Additionally, the study found that around one in five (21.4%) Americans borrowed cash from family and friends over the past year in order to see their wedding dreams fulfilled. This often implies little to no interest.
What is the most cost effective option for wedding finance?
Using a waterfall method, the research established that the most economical option would be to have taken out a payday loan. However, an average payday loan’s terms require repayment in just two weeks, interest rates are typically high and most wouldn’t have the capital necessary to repay the loan in such a short period.
In addition to repaying the principal amount of $3,082, payday loan customers paid just $56.21 in interest.

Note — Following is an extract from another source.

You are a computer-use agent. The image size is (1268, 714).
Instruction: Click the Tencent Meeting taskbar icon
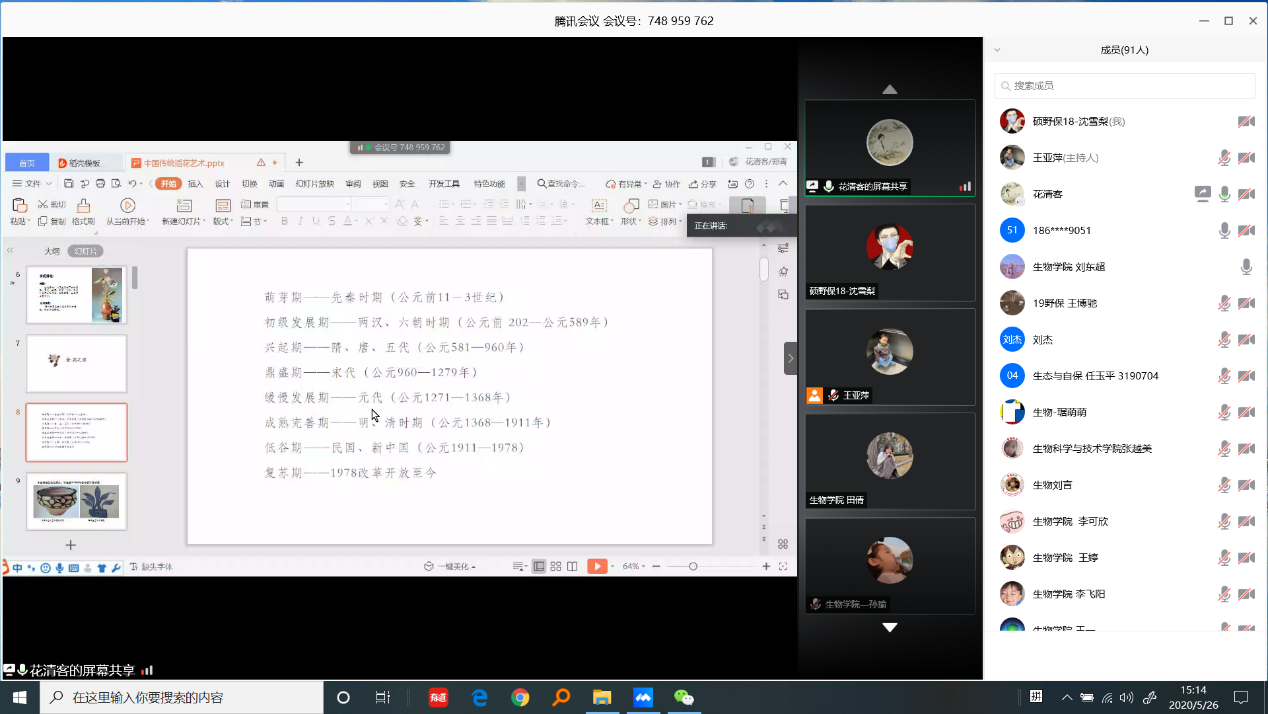click(x=643, y=697)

If couples are seeking a lengthier average loan repayment period, the next most reasonable option would be to apply for a personal loan. This equates to $302.97 over an average 24 months at 10.57%, plus the principal due.
Credit cards, with an average 13 month loan term and a rate of 18.62%, cost $306.42 in total interest.
Peer-to-peer lending allows for an extended repayment period, averaging a little over three years. However, the interest rate of 18.01% is similar to that of credit cards and would result in $827.52 in additional interest owed.
Here’s a breakdown of what you can expect to pay with four popular borrowing methods.
Method | Average interest rate | Average loan term | Interest paid on principal |
---|---|---|---|
Credit card | 18.62% | 13 months | $306.42 |
Personal loan | 10.57% | 24 months | $302.97 |
Short-term payday | 400% | 2 weeks | $56.21 |
Peer-to-peer lending | 18.01% | 38 months | $827.52 |
The changing landscape of marriage in America
Americans spend an average $33,391 to celebrate these joyous events, according to The Knot’s 2017 Real Weddings Study. Somewhat shockingly, this does not include the cost of an engagement ring (average $5,764).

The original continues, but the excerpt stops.